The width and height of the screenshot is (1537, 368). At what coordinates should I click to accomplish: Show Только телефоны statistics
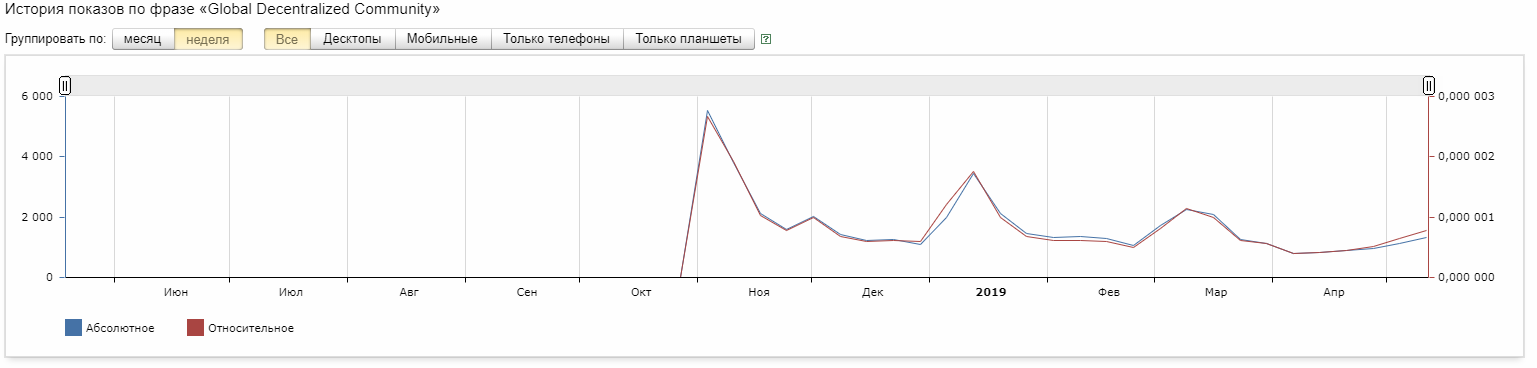tap(557, 40)
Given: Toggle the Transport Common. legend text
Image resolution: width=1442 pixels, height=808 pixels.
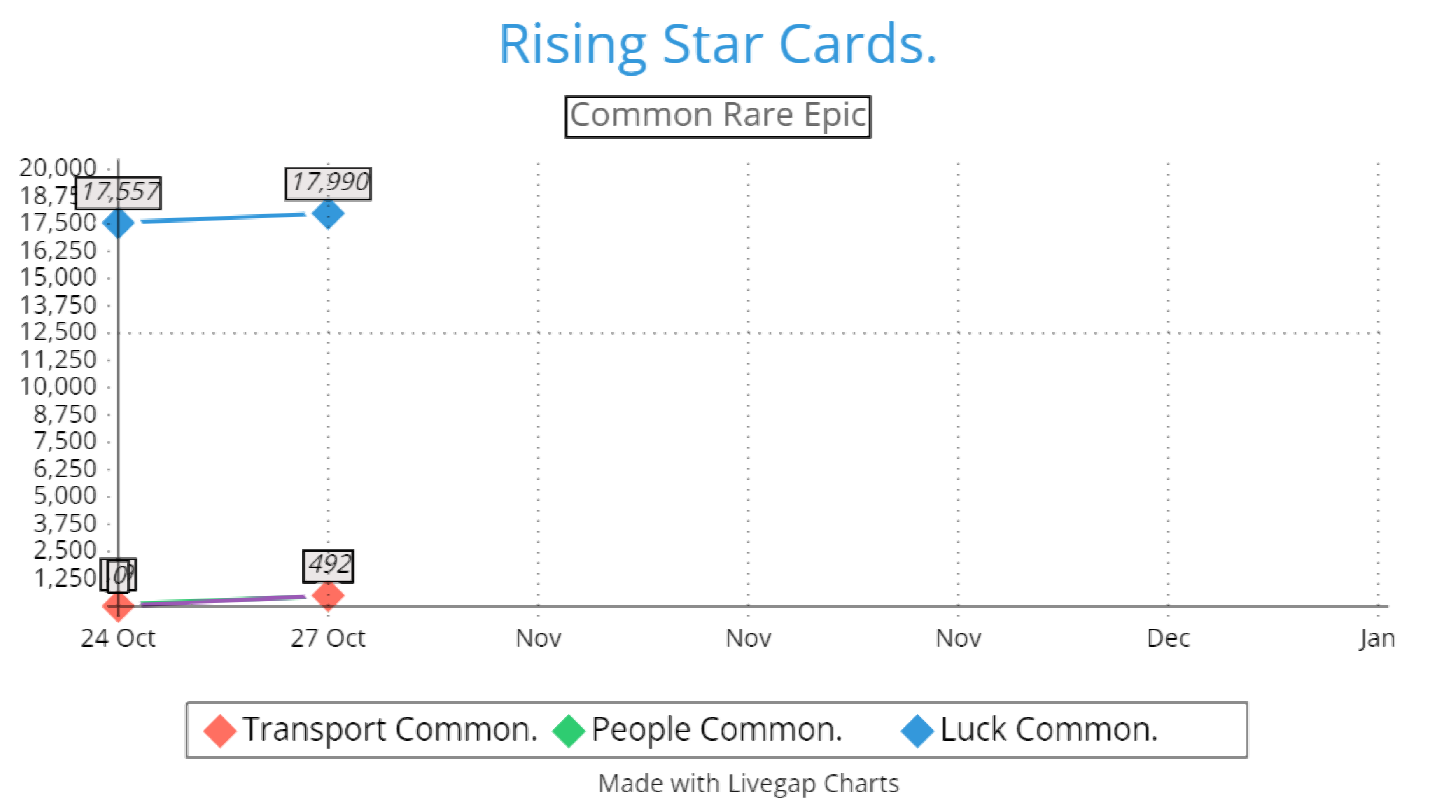Looking at the screenshot, I should click(x=390, y=730).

### [Exercise]
Write out exactly the lines from the line containing "Given: Toggle the" through the last line of the listing above, please, and leave out any pictures.

### [The completed task]
Given: Toggle the Transport Common. legend text
Image resolution: width=1442 pixels, height=808 pixels.
Looking at the screenshot, I should click(x=390, y=730).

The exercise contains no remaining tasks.